松本と佐俣にとって、フィランソロピーは課題を効率的に解決するための手段であり、社会への投資である。だからこそ、寄付先を選定する目は厳しい。
例えば、松本は、「社会課題の表面を“モグラ叩き”するような取り組みは支援しない」という明確な基準を持つ。
「ラクスルは、『仕組みを変えれば、世界はもっと良くなる』というビジョンを掲げていますが、フィランソロピーも同じです。課題解決の仕組み作りに取り組んでいるか、法律や制度を変える力があるか。僕の場合はインパクトが欲しい」(松本)
一方、16年に「毎年1000万円以上を寄付する」と公言し、19年には寄付の総額が3000万円に達したという佐俣。これまでは「子どもが幸せになる権利」と「天才児教育」の2軸で寄付をしてきたが、最近になって支援の軸が「すぐには共感できない課題」へと変わったと言う。
「薬物中毒者とか、少年院に入った子どもの社会復帰とか、共感を生みにくい社会課題は多い。でも、背景をたどっていくと、社会の仕組みに問題の本質があったりする。そうすると、解決をしたいという気持ちが湧いてくる。共感にたどり着けるかどうか、自分を試している感じです」(佐俣)
問題の本質を知る。そのために、佐俣は少年院などに足を運び、当事者や支援者の声に耳を傾ける。

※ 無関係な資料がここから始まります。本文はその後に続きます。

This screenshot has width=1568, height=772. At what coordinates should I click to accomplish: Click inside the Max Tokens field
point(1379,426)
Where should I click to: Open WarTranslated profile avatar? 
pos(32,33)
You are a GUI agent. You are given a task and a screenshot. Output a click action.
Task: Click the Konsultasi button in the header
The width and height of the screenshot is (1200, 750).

「フィランソロピーを通じて社会課題に一定の関心を持てるし、現場の状況を聞けるし、時には参画できるという対価も得ている。だから僕には、褒められるようなことをしている感覚はないです」(佐俣)
身分の高い者には社会的責任と義務がある──。ノブレス・オブリージュの精神が息づく欧米では、その道徳観からフィランソロピーを公言する著名人も少なくない。一方、日本には「言わないことが美徳である」という風潮も根強い。だからこそ、松本と佐俣は「僕らの世代でフィランソロピーのトレンドやムーブメントを作ることが大切」と口を揃える。

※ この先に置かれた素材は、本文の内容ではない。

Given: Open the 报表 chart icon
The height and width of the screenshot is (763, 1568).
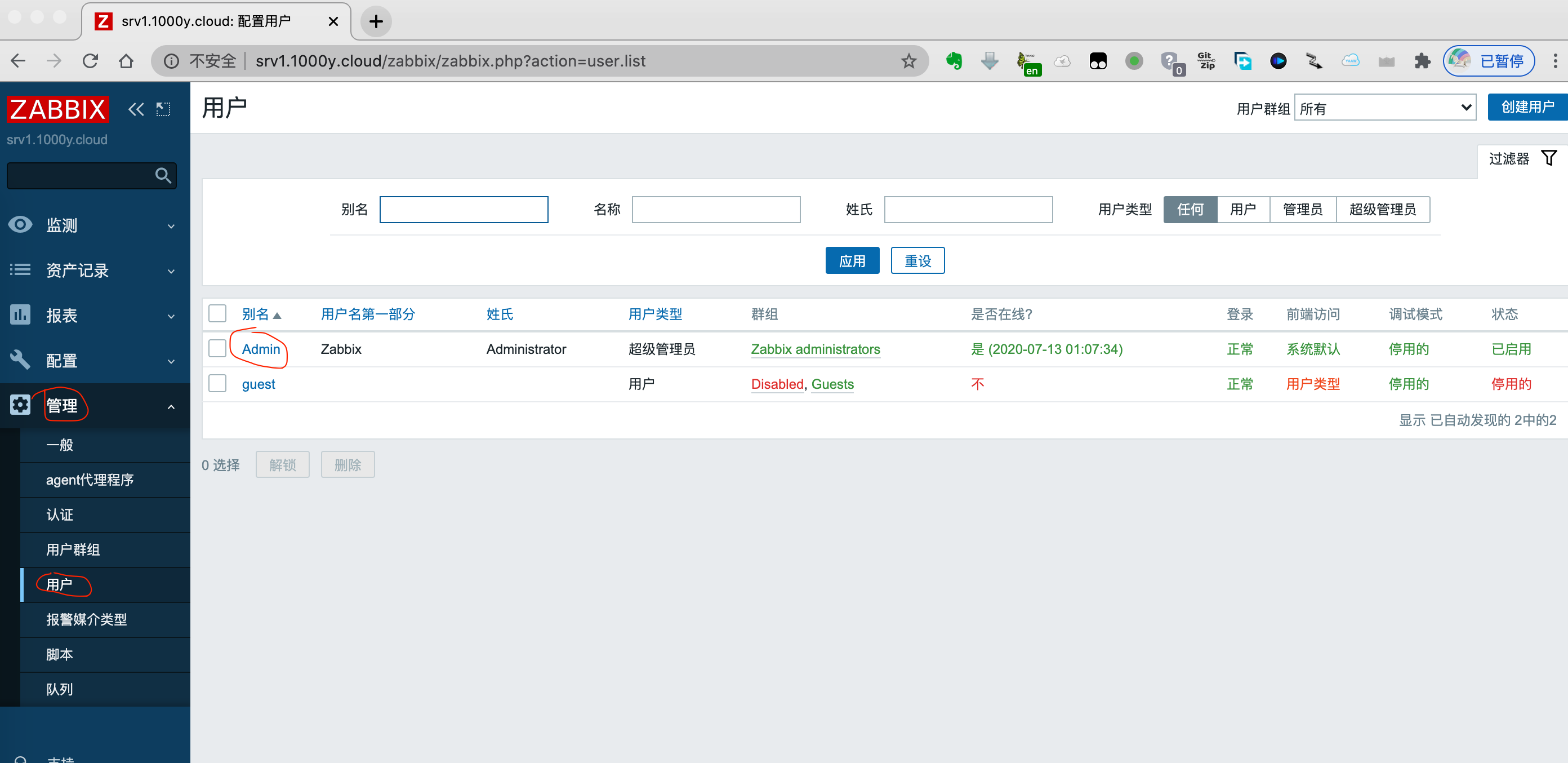Looking at the screenshot, I should (x=20, y=315).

「寄付は富を再配分する手法だと思っています。政府に任せるより民間で再配分したほうが、より効率的な社会を作り出すことができる。だからビル・ゲイツのように、自分の資産で富の再配分をやっていきたい。そして、そのことを発信して寄付のトレンドを作っていくべきだと思う」(松本)
社会課題に向き合い、お金や活動を通じて貢献できている人が格好いい。そして何より、世の中の課題解決に役立っていると実感できることは「人として高次元の幸せ」なのだと佐俣は言う。
「社会課題と自分自身が連結しているっていう感覚があると、モチベーション高く動き続けられる。だから、フィランソロピーは自分のためでもあるのです」(佐俣)
まつもと・やすかね◎ラクスル代表取締役社長CEO。1984年生まれ。慶應義塾大学を卒業後、A.T.カーニーを経て2009年にラクスル設立。「仕組みを変えれば、世界はもっと良くなる」をビジョンに掲げ、印刷業界などの変革に挑む。
さまた・あんり◎ANRI代表パートナー。1984年生まれ。慶應義塾大学を卒業後、イーストベンチャーズを経て2012年にANRIを設立。独立系ベンチャーキャピタルとして300億円のファンドを運営し、投資先は125社にのぼる。